Have you ever been sitting in bed, relishing a minute of silence and peace you’ve allowed yourself, and all of a sudden a buzz comes from your phone? It could be a text from a loved one, or maybe you won that auction on eBay. But alas, you look, and it’s someone else “ISO one biology textbook.” And they’re asking you, someone who can’t even tell the difference between a prokaryotic and eukaryotic cell! One of the best choices I’ve made for my personal sanity and organization was unsubscribing to St. Olaf Extra. The email alias gives us the opportunity to share resources with students and faculty, advertise, earn money and ask for all kinds of important favors, but it is incessant. You receive every email, no matter whether or not you are the proper recipient, and notifications of any kind can add stress and clutter to a student’s mind. The service is necessary, yes, but the medium is inconvenient.
Communities need places to share; this cannot be denied. But an email alias is almost certainly the wrong way to go. In this format, the field of requests becomes too general and the responses too muddled. At other schools, there are similar services for students, and many are more specific. This is beneficial, as it allows people to get faster responses and keep their needs more organized.
For example, at Concordia College in Moorhead, Minnesota, there’s a Facebook page for finding textbooks. This space, being dedicated to one strain of requests, is more streamlined than St. Olaf Extra. If we were to have a space like this that was more straightforward and easier to use, we might all be better at sharing our resources. But with Extra, it’s too hard to keep track of everything that’s going on.
Similarly to Concordia, students at the University of Washington are able to access services similar to Extra on Facebook. On this page, they can posts ads for roommates, search for housing, buy furniture, sell textbooks and do everything that Extra offers us. But it’s a Facebook page, not an email alias. Even though Facebook isn’t the best of platforms, it offers people involved in this kind of online community to choose when they want to engage with it. With something like St. Olaf Extra, you’re either all in, or all out. The way they do it at the University of Washington makes it so the whole system is a little less stressful and more helpful.
The one good thing about Extra being a part of our emails is that email is platform everyone at St. Olaf has access to by way of being enrolled in or employed by the school. Extra is accessible to everyone. You don’t need to have an additional platform, like Facebook, to be able to participate in this kind of community sharing and advertising. It’s important to note, however, that we could be using some other kind of online platform we all have access to that would provide us with fewer notifications and the same great services Extra does. What about a St. Olaf Craigslist? It wouldn’t have to be a pretty webpage, but at least it would be more modern than using an email alias as an online forum space.
Extra is not an efficient or well-organized service, and the way that it’s set up makes people not want to be involved with it, meaning they could miss out on good opportunities they might otherwise benefit from.

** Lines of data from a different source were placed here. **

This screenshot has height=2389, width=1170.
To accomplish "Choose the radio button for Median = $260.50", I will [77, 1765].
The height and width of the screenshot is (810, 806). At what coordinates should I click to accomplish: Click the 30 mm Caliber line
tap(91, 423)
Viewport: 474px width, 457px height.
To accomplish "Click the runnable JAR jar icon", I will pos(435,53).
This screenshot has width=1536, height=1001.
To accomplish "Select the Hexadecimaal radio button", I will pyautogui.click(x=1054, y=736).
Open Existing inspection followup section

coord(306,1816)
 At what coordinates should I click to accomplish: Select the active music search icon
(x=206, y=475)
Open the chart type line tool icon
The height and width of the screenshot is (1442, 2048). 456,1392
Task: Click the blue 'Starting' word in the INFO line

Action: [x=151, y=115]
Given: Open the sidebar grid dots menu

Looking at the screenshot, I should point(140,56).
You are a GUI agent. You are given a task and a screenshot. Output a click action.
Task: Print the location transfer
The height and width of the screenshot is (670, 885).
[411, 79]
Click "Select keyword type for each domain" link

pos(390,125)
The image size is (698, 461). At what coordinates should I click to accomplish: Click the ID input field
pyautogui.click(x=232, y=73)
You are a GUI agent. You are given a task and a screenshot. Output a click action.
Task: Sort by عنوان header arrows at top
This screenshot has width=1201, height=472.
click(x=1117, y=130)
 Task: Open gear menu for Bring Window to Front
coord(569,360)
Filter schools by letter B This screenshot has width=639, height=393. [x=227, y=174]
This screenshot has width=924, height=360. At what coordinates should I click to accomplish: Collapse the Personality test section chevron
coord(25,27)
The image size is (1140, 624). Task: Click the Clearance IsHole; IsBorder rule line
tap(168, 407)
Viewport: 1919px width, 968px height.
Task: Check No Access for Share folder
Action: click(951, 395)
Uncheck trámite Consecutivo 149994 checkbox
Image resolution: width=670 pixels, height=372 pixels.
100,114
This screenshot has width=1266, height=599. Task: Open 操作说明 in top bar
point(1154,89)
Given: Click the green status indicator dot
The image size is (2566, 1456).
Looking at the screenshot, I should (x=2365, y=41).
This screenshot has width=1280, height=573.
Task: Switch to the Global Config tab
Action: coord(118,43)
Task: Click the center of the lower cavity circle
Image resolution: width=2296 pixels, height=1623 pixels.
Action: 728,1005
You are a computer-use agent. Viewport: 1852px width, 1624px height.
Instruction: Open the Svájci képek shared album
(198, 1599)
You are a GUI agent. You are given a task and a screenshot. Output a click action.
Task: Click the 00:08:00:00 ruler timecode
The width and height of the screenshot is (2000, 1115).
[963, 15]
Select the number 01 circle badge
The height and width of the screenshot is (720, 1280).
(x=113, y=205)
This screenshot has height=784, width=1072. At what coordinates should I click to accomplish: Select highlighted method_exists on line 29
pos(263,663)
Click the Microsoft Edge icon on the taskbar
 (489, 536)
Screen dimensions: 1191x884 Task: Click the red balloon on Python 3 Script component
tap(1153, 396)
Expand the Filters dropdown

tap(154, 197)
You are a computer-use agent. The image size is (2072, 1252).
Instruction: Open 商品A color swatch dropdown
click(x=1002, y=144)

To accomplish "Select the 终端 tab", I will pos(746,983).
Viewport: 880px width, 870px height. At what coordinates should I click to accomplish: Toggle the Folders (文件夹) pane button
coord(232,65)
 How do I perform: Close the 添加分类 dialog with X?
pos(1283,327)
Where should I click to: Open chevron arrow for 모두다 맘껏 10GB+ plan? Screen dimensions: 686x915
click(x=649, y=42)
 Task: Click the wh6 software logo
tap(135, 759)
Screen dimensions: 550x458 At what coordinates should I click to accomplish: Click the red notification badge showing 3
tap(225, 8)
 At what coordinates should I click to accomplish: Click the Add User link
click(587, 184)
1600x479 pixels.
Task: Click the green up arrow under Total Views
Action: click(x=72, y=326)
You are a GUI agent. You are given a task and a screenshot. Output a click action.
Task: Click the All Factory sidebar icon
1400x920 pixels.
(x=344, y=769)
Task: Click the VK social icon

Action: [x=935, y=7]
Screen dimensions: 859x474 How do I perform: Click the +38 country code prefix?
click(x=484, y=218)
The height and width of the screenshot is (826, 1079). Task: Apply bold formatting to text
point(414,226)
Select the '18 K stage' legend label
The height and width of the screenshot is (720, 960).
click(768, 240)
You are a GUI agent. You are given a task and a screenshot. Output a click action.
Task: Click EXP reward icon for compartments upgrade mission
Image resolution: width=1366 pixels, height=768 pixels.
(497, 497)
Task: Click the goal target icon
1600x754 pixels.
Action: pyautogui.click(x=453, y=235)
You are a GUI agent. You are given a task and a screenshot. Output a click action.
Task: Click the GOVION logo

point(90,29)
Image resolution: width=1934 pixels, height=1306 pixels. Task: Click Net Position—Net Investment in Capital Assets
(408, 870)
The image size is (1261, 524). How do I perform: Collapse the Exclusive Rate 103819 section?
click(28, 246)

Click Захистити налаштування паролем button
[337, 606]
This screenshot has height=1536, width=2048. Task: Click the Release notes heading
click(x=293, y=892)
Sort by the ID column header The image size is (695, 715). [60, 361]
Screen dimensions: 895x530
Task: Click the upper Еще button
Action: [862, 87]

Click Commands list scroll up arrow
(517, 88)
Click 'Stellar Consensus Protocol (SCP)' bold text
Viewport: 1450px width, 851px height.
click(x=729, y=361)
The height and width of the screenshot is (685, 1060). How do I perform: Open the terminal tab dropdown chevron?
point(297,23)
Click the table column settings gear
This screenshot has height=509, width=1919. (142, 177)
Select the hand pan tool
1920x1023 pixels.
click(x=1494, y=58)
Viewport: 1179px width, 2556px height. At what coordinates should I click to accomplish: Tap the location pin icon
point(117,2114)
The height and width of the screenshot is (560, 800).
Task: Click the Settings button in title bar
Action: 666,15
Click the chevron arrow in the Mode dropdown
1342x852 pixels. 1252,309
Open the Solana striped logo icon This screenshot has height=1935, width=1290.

Though it gives us something we need, many people just don’t think it’s worth the hassle. Our brains have only so much bandwidth, and I know that as I get older it gets harder and harder for me to agree to partake in things that will bring me more irritation and muddlement than benefit. We should invest time into finding some other kind of platform we could all access that would provide the capability to search for specific things, a more organized format and the option to check in when necessary, but not always be engaged.